Comments on the paper
L15: Please specify the license under which the data are distributed.
L17: “rigorous quality control procedures”: Please briefly outline the main steps undertaken, as well as those not applied (e.g. corrections of datum shifts and drifts). Also include in the Abstract the minimum and maximum lengths of the available records.
L20: Please use a consistent name for Turkey throughout the manuscript (see also Fig. 10).
L49: Please rephrase “some kind of averaging procedure”, as this is not appropriate. Also, I doubt you would measure wind waves with a tide gauge instrument typically installed on the coastline (as visible from your maps).
L58: ‘reduced’ > higher?
L91–94: Please rephrase for clarity; it is not clear whether MISELA includes only the high-frequency signal or both high-frequency and total sea levels.
Figure 1: Can you offer a better solution for records shorter than 3 years, as the white circles on the grey background are not visible?
Sections 2.2.1 and 2.2.2: These sections would benefit from clearer organization. The current structure with multiple (i), (ii), (iii).. points, some connected, others not, makes them difficult to follow.
Figure 6: (%) > [%]
L211: I would refer to all data from one station (regardless of how many segments with different sampling frequencies it contains) as a “record,” as the current usage is confusing (e.g. the number changes from 257 to 275 and then back to 257).
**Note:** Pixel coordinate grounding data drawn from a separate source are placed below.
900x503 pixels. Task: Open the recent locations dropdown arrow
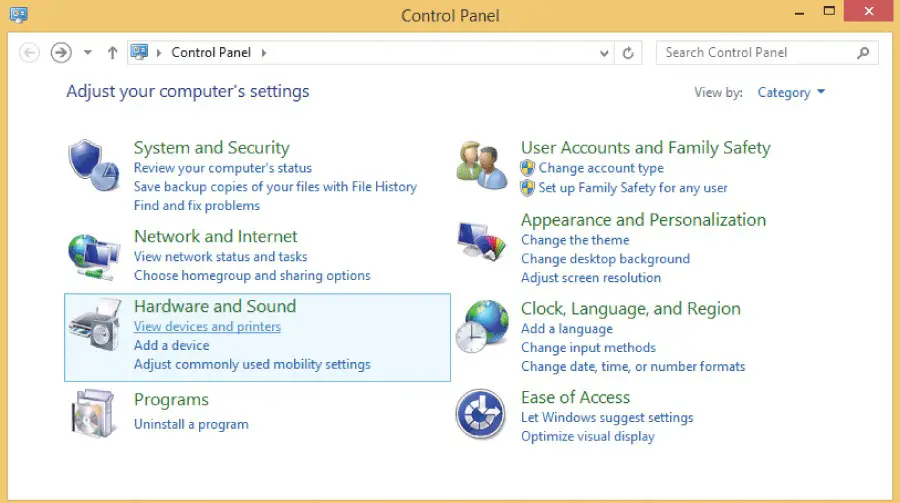(x=88, y=53)
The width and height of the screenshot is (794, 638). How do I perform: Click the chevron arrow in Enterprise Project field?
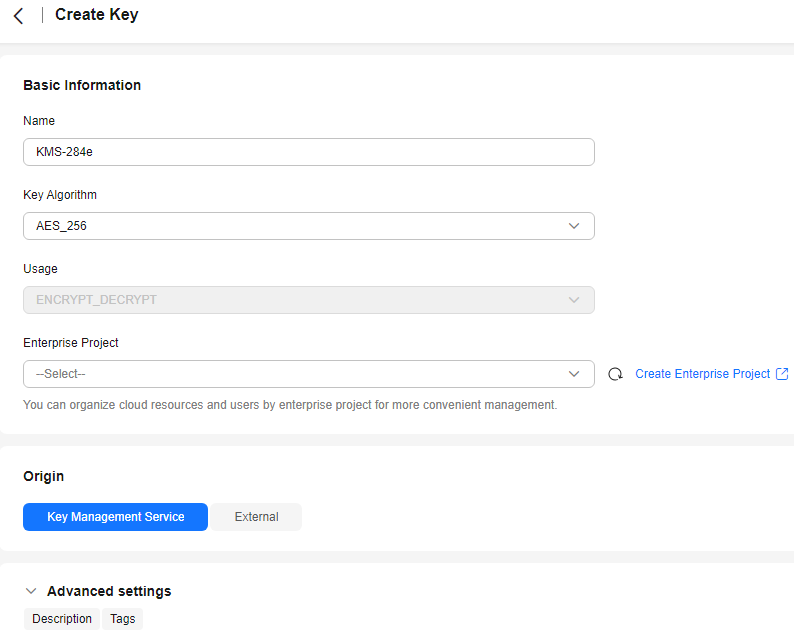[x=574, y=374]
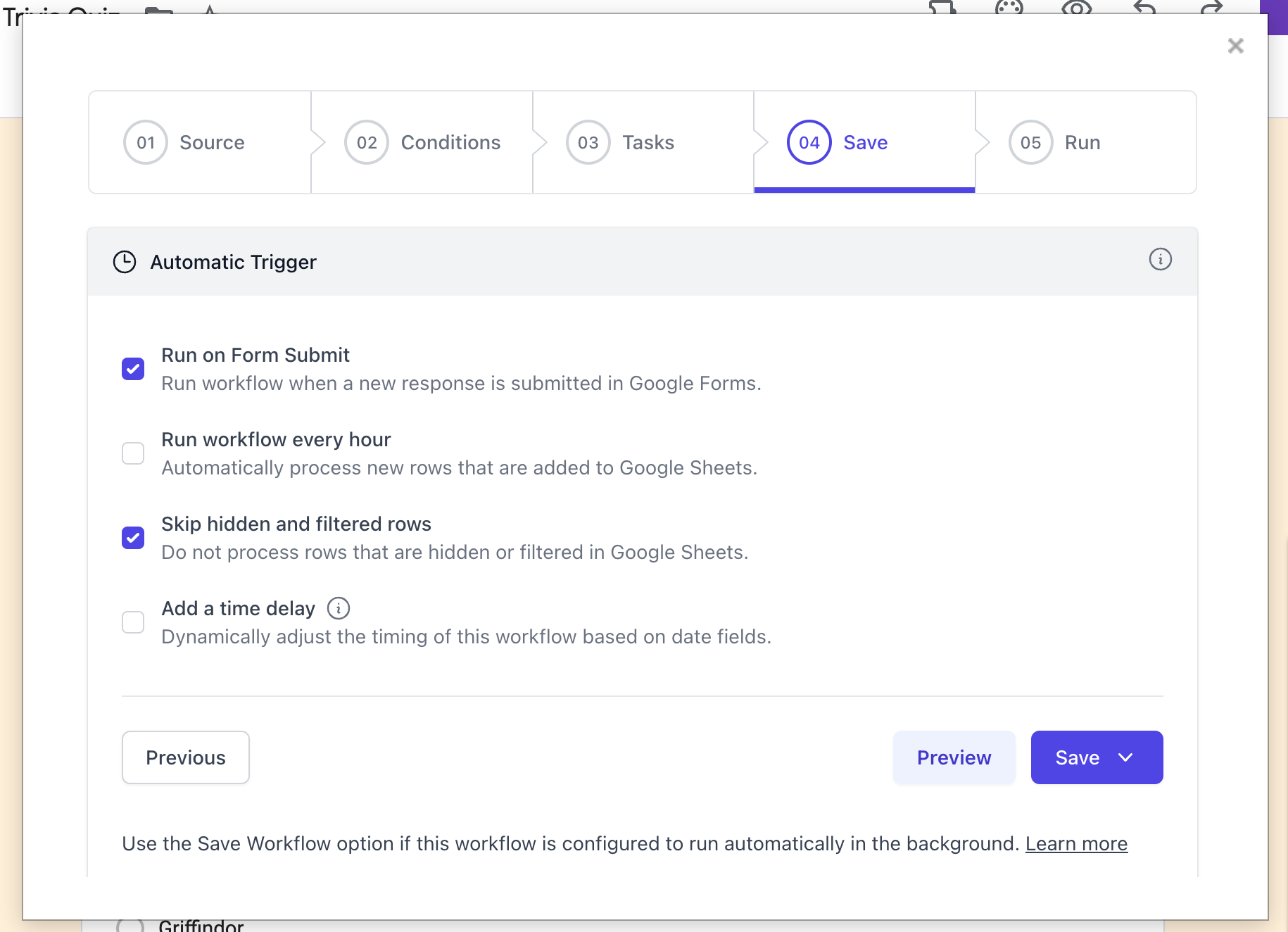
Task: Uncheck the Run on Form Submit checkbox
Action: [x=133, y=369]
L220: I understand that correcting datum shifts is not possible without additional data. However, users would benefit from knowing which stations are affected, so that they can exclude them if necessary. I recommend including this information in the manuscript and in Tables A1–A3 (and also in NetCDF files). Furthermore, please specify in the paper what you consider to be a shift, a datum shift, and a drift (including possible causes).
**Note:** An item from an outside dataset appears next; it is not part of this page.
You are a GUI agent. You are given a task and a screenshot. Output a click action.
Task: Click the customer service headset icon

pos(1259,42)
Figure 3: The bathymetry color bar is missing.
L331: Please clarify what specific issues were identified in the German data that led to their exclusion from SHELDA.
Table 1: See comments on NetCDF files below.
Figures 7, 8, 9: Please define what is meant by a step sensor.
L380: In some places it is unclear whether you are referring to the original or processed data. For example, is the 1-minute interval the most common in the original data or after processing? Please clarify.
L380–387: It would be useful to include a brief discussion explaining the observed distribution of sampling frequencies (e.g. related to dynamics?) and sensor types (e.g. infrastructure constraints?).
L394: Please include the data license.
L471: ‘article’ > ‘manuscript’
L19, L133, L397: In my opinion, the SHELDA dataset is most suitable for short-period processes, particularly since drifts and datum shifts were identified but not corrected. Therefore, the term “multi-yearly” appears too strong.
Comments on NetCDF files
1. For each station, please include information on the data owner or the institution responsible for maintaining the station.
2. The current qc_flags variable (0 or 1) provides limited added value, as the presence or absence of data can already be inferred directly from the dataset. It would be beneficial to enhance this by distinguishing between data that are originally missing (i.e., not available from data centers) and data that have been removed during quality control procedures. As a further improvement, the authors might also consider introducing an additional flag to indicate data points that are present but potentially questionable or of lower quality (as noted in the manuscript, where some data were identified as doubtful).
3. Users would benefit from additional metadata indicating how many segments are contained within each file (i.e., whether a file consists of one segment or multiple segments).
Comments on data (see attached Figures)
1. Check whether interpolation was applied across missing data in the first segment (Fig. bodr.png).
2. It appears that some stations still exhibit constant sea levels over time (see figures in Constant_SL).
3. Please check station batr (see figures in Suspect_data; ignore the red stars). Some high-frequency episodes appear to be “cut off” from above. Is this expected behaviour?